Ce petit boîtier projette un avatar en trois dimensions. La particularité de ce système réside dans sa capacité à « regarder » l’écran du joueur. Contrairement aux assistants vocaux classiques qui attendent une commande, cet hologramme observe la partie en cours. Il analyse le flux vidéo du jeu en temps réel.
L’interaction devient alors contextuelle. Si le joueur échoue plusieurs fois au même niveau, l’avatar peut suggérer une stratégie différente, proposer un tutoriel ou simplement offrir un encouragement moral. Razer positionne ce produit comme un « coach » virtuel. L’intelligence artificielle détecte les moments de frustration ou d’euphorie et adapte les réactions de l’hologramme en conséquence.
Pour les joueurs solitaires, ce dispositif brise l’isolement. L’avatar réagit aux victoires avec des animations festives et aux défaites avec des expressions de sympathie. C’est une étape de plus vers la création d’un lien affectif entre l’utilisateur et son matériel. Razer transforme l’assistant virtuel, souvent froid et désincarné, en une présence quasi physique qui partage l’espace de jeu.

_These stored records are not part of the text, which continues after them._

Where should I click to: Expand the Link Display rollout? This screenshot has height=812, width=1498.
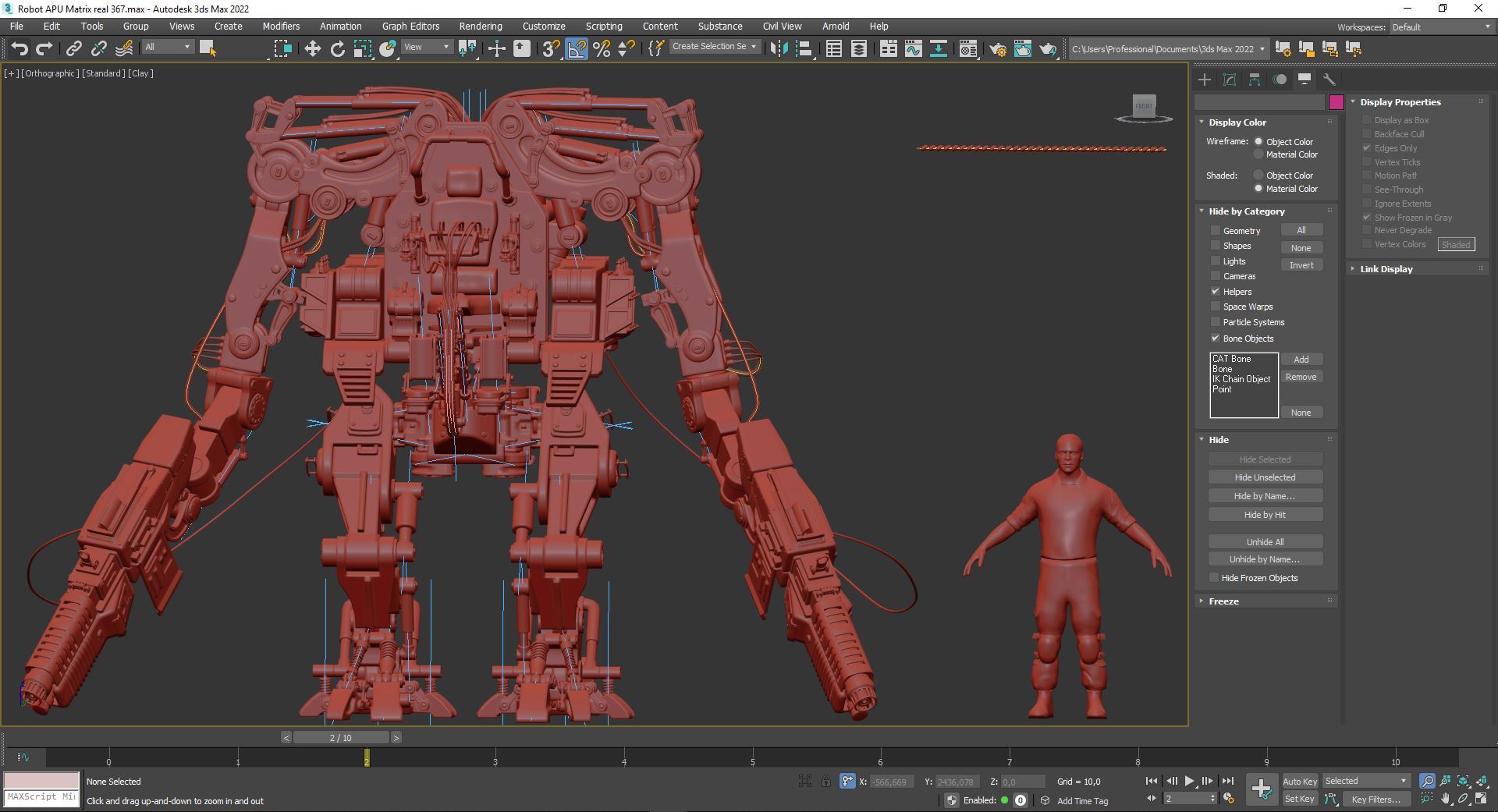tap(1386, 269)
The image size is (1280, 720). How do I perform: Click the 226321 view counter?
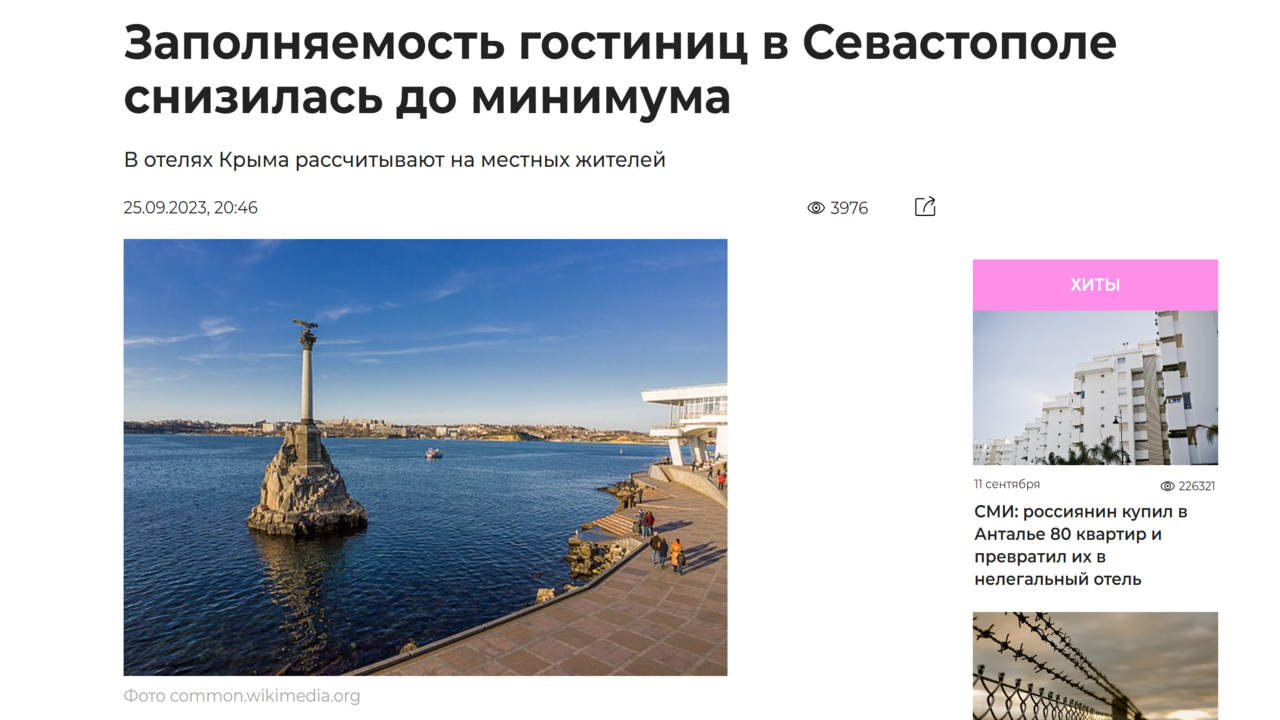pos(1197,486)
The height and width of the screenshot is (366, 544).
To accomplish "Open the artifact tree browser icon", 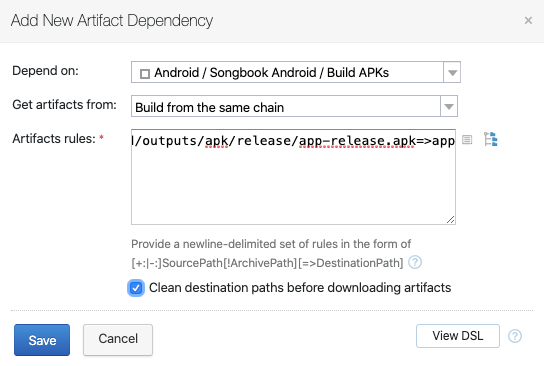I will pos(491,139).
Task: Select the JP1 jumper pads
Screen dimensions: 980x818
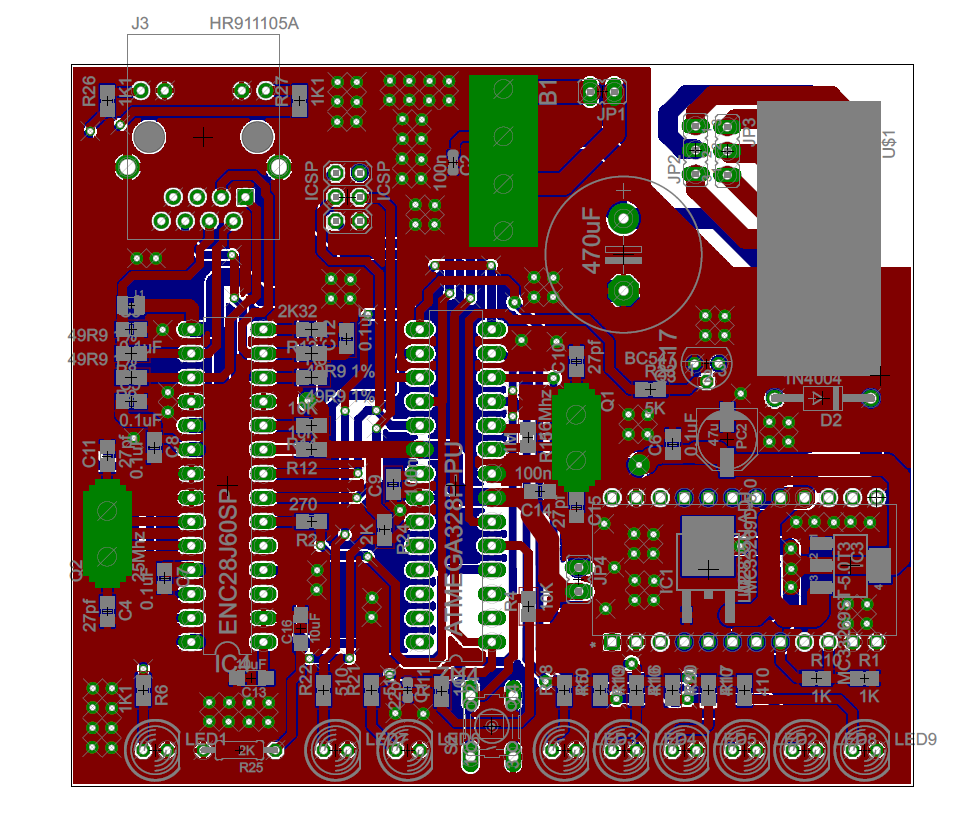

Ces nouveautés matérielles s’appuient sur une refonte complète de la suite logicielle Razer Synapse. L’entreprise ne vend plus seulement des souris et des claviers; elle vend un cerveau central. Ce logiciel sert de chef d’orchestre pour l’ensemble des périphériques connectés.
L’IA gère aussi l’ambiance de la pièce. Elle synchronise les lumières, le son et désormais les réactions de l’hologramme pour créer une immersion totale. Si le jeu devient sombre et effrayant, l’IA baisse automatiquement l’intensité des lumières de la pièce et rend l’avatar holographique plus craintif.
Cette offensive technologique soulève toutefois des questions sur le prix. Razer a toujours visé une clientèle prête à payer le prix fort pour l’excellence et le design. Ces nouveaux produits bourrés de capteurs et de processeurs dédiés à l’IA ne feront pas exception. L’entreprise parie que les joueurs chercheront à simplifier leur installation tout en augmentant leur immersion.Razer pense que l’avenir du jeu vidéo ne réside plus dans les pixels affichés à l’écran, mais dans l’environnement physique qui entoure le joueur. 2026 marque le moment où l’IA sort de la machine pour s’asseoir à côté de nous.